Energy, insurance and other costs have complicated the business climate in New Orleans, O’Neal said, and the lawsuit hasn’t helped. “I’m trying to rebuild,” she said.

Hurricane Katrina struck Louisiana in late August 2005, and flooding devastated New Orleans and other Gulf Coast communities. Cendant Corp., the former Coldwell Banker franchisor, announced in September that it would provide assistance to employees who were impacted by the storm.

“Our top priority today is to locate approximately 500 employees who we have not yet been able to reach, and to provide whatever assistance we can,” said Henry R. Silverman, Cendant chairman and CEO, in a Sept. 2, 2005, statement. “We have also begun to move forward with plans to assist in the rebuilding effort within the region.”

On Sept. 19 the Cendant Real Estate Services Division announced that it had begun to deliver modular office units to real estate franchisees in Louisiana and Mississippi. “These units will be used to replace offices that were destroyed or rendered unusable by the storm.”

But O’Neal said there was a cost associated with operating those modular units.

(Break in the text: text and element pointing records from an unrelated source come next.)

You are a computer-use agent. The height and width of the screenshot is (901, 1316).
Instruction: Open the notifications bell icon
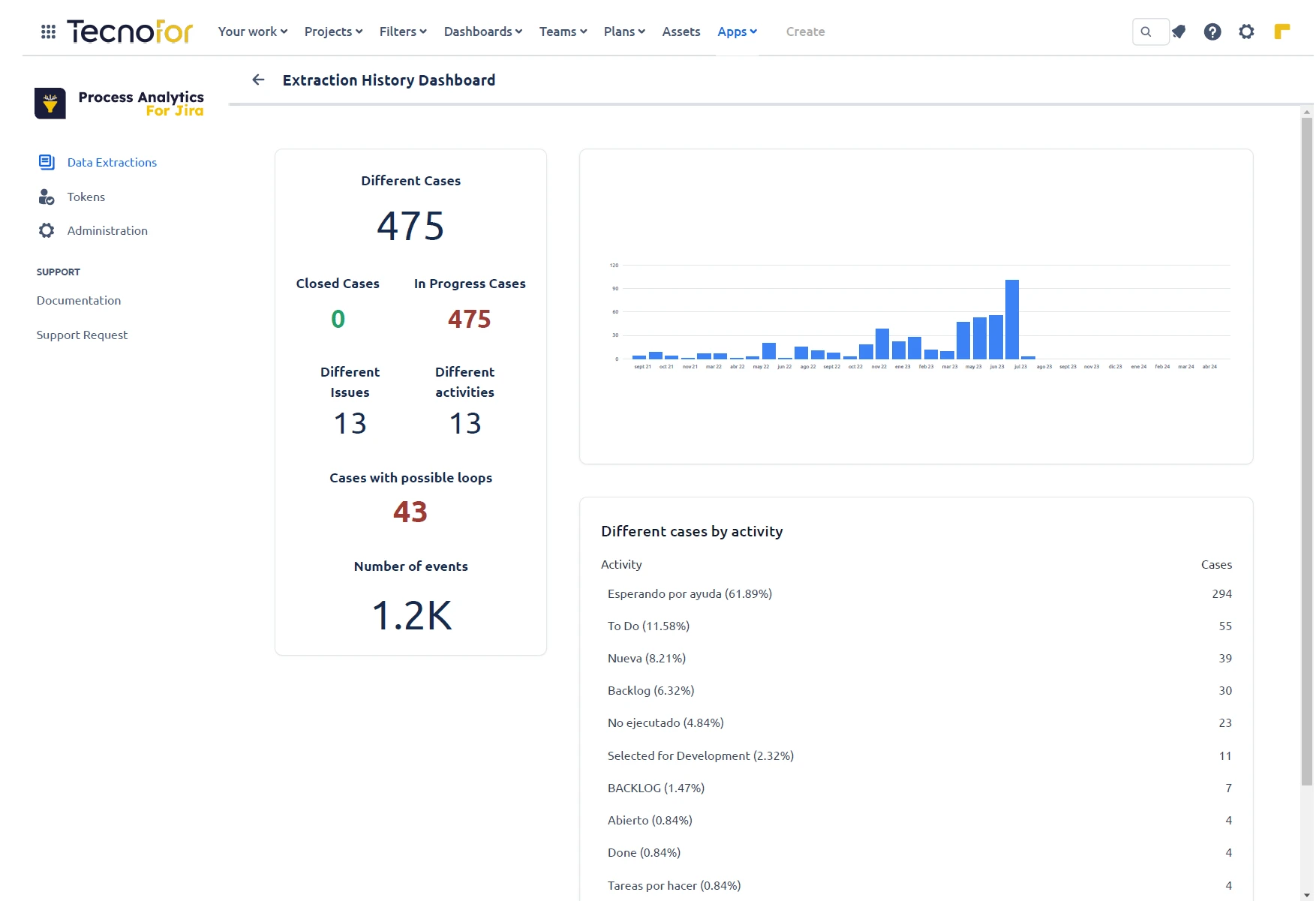(x=1179, y=32)
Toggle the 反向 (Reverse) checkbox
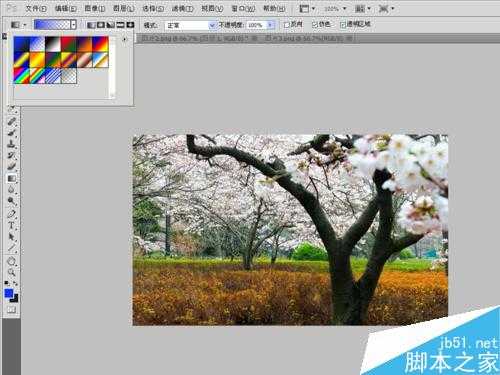 click(286, 25)
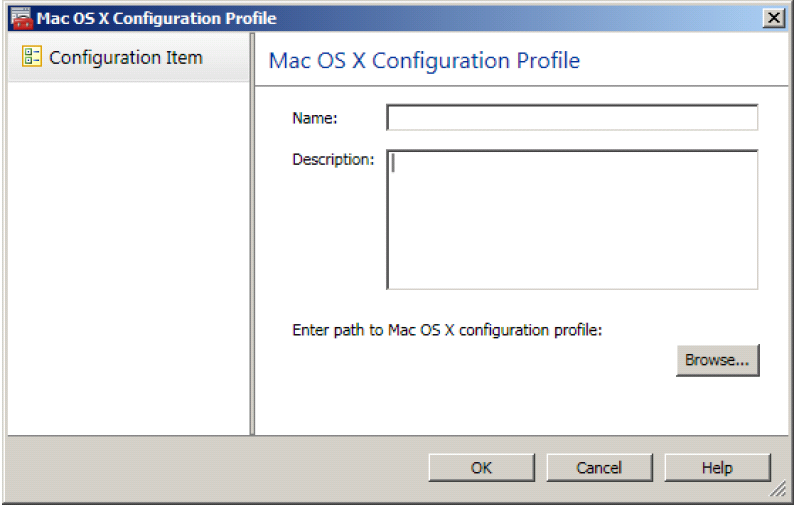Select the Configuration Item page label
This screenshot has width=794, height=506.
click(126, 58)
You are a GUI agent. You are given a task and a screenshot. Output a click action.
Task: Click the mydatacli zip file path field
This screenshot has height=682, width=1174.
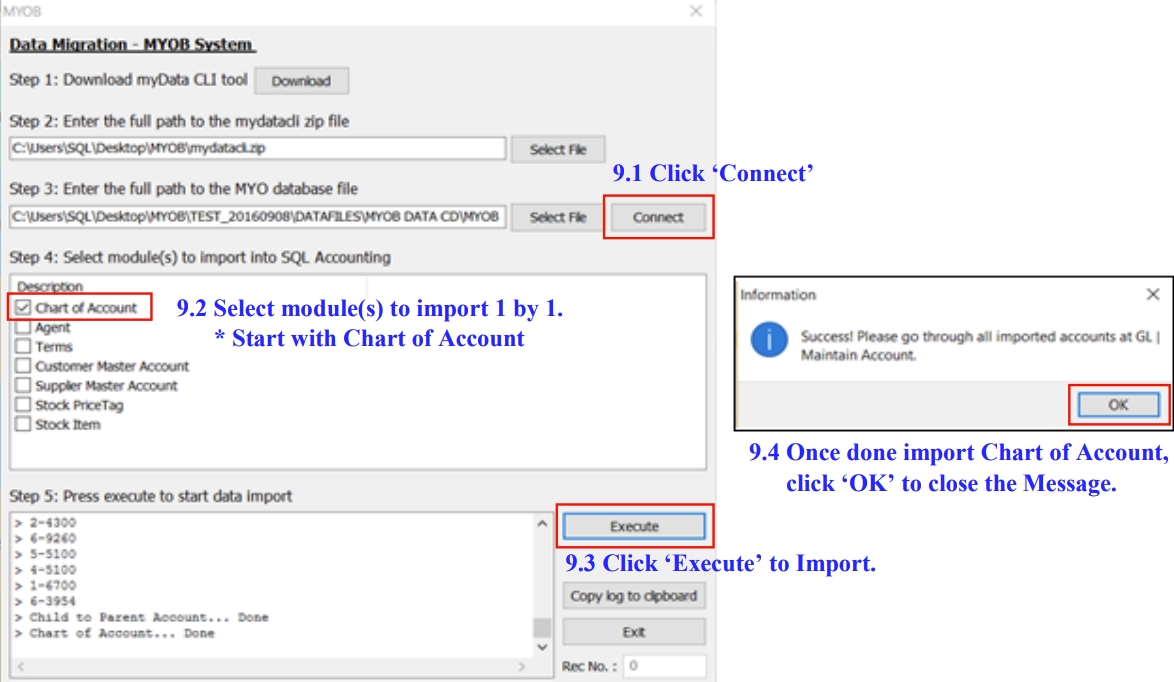tap(258, 149)
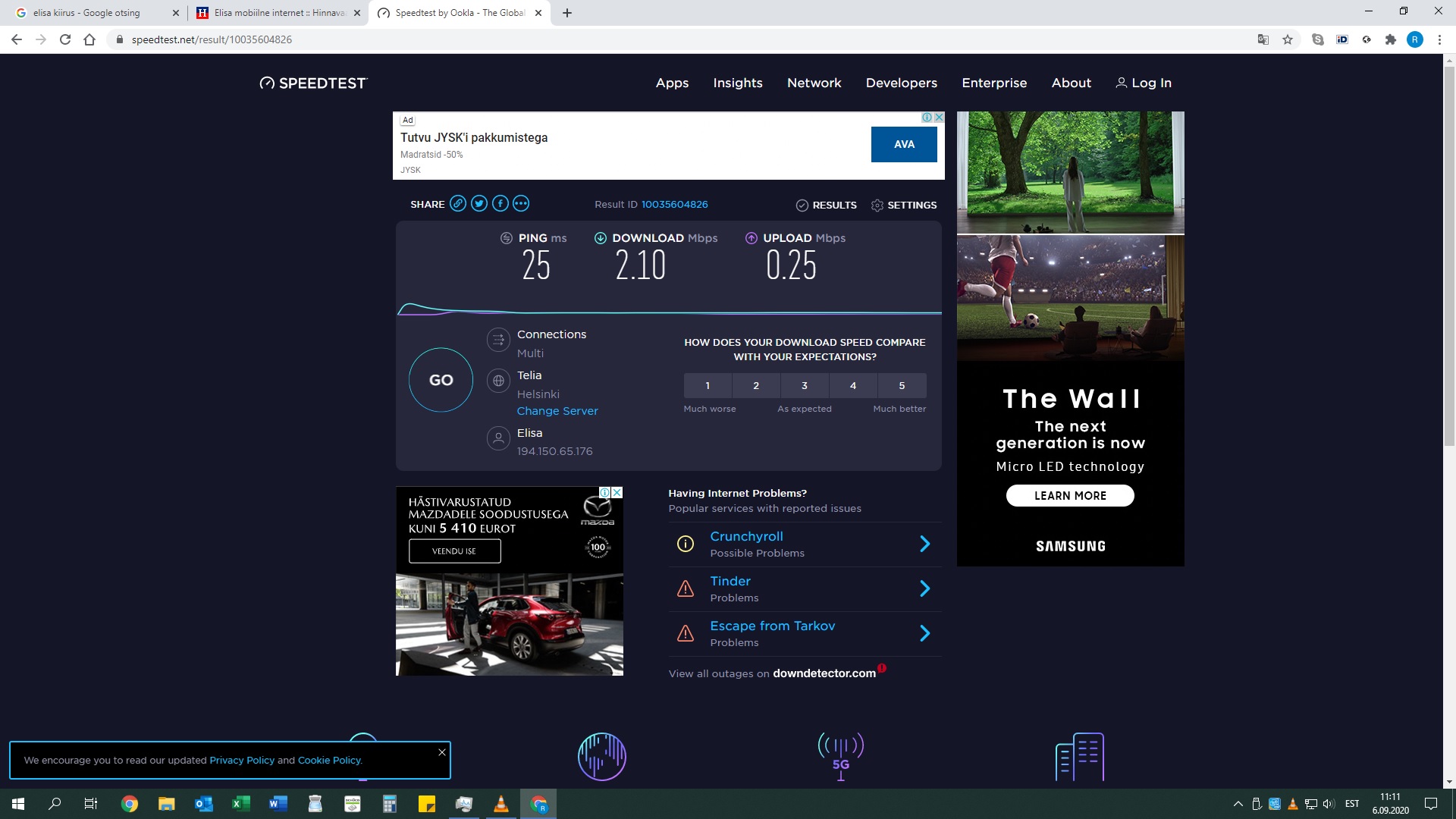Rate download speed as 5, much better
1456x819 pixels.
[x=902, y=385]
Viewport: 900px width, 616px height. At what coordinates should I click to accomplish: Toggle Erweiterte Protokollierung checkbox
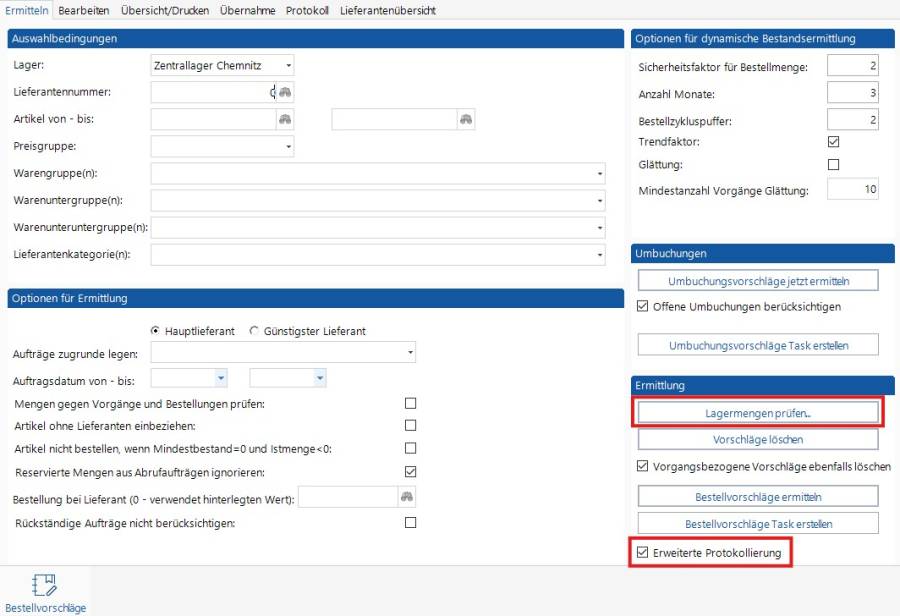pyautogui.click(x=643, y=551)
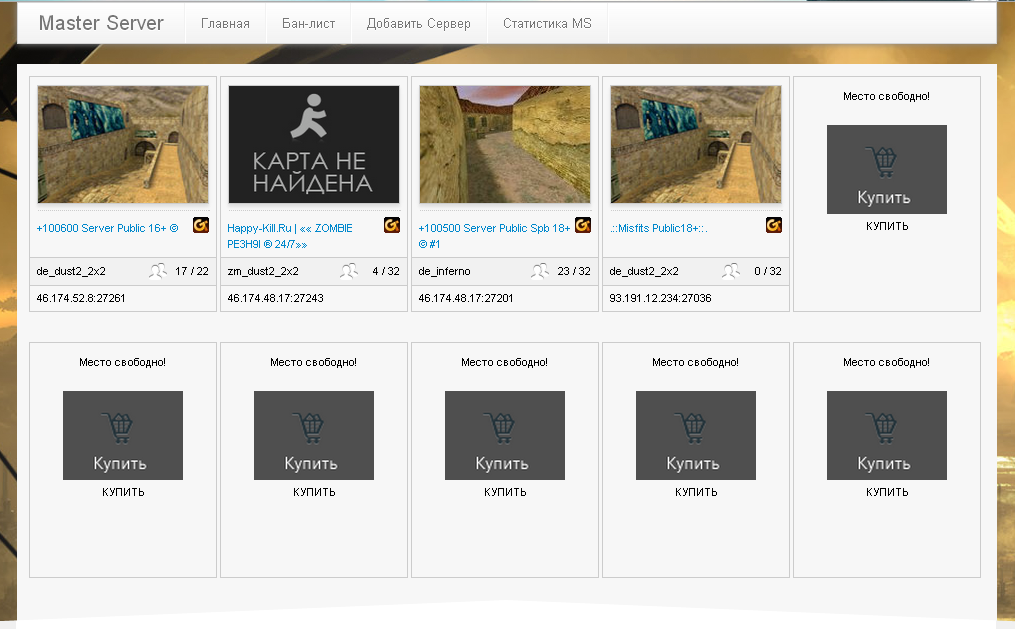Click the cart Купить icon in middle bottom-row slot
Screen dimensions: 1015x629
coord(505,435)
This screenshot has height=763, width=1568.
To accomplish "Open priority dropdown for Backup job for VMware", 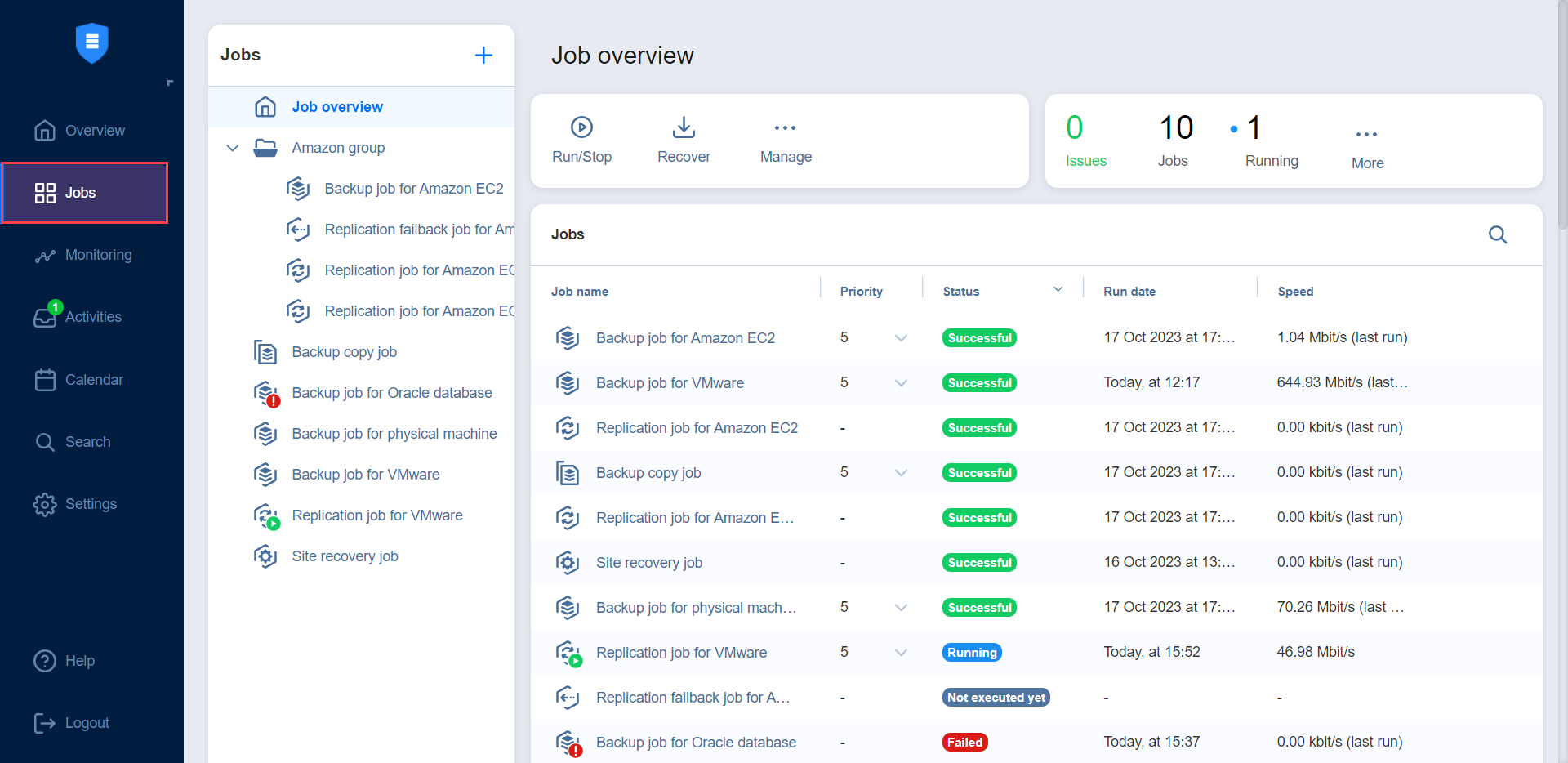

Chris Inman, president of Coldwell Banker TEC, Realtors, the largest Coldwell Banker franchise in the New Orleans area, said Cendant had offered trailers following the storm. “Our problem here wasn’t having a trailer — it was, ‘How do I hook up electricity to it and how do we run water and sewer to it?’ We couldn’t take advantage of what they offered.” Coldwell Banker TEC was not affiliated with O’Neal’s Coldwell Banker franchise offices.

Inman also said that the franchisor waived advertising fees for damaged offices and also lifted the franchise agreement for one of his offices that was wrecked in the flooding. The company “let us out of the franchise agreement on that office,” he said, which was drowned in 10 feet of water. The company now operates nine offices in the New Orleans metro area.

If you haven’t seen the damage from the flooding, “you can’t totally appreciate the level of devastation,” Inman added. (Chris Inman is not affiliated with Inman News.)

Arthur Sterbcow, president of Latter & Blum Cos., a New Orleans real estate brokerage company that temporarily closed 24 of its 28 offices after Hurricane Katrina, said the lawsuit is unfortunate. “This lawsuit is aimed at a company in New Orleans that is struggling as many of us are with the aftermath and fury of Hurricane Katrina. Danette … has been a very well respected competitor in our marketplace and a fine person who has done a great deal for her community. This seems to have been easily resolved in a less public and adversarial way. Many national franchises and relocation networks bent over backwards to facilitate their franchises and companies to get back on their feet. They offered money, housing, computers, equipment, portable offices, forgiveness of franchise fees, etc.”

 

He added, “Danette’s office was in the heart of the flooded area of New Orleans. This specific market area she was based in post-Katrina is virtually non-existent. People left this market area and overwhelmingly have not returned. There are always two sides to a story but so far Coldwell Banker’s side appears to be publicly a mess.”

Coldwell Banker Real Estate Corp. is very aware of publicity surrounding the lawsuit. In a Dec. 19 court filing, lawyers for the franchise company charged that “Danette O’Neal has always engaged in widespread publicity campaigns relating to her business and there is the real danger that she will publicize facts that she learns in this litigation. … O’Neal has apparently hired a public relations firm and sponsored press releases during the course of this litigation. Moreover, the comments she has publicized contain derogatory, and potentially defamatory, statements about Coldwell Banker.”

The court filing also states that there appears to be a “risk that the content of Coldwell Banker’s internal communications will make its way into the public domain,” and the company seeks to protect “against unwarranted and improper disclosures.”

O’Neal was unapologetic for bringing attention to the lawsuit, and said she has contacted major media outlets. “I have gotten support from all across the United States,” she said.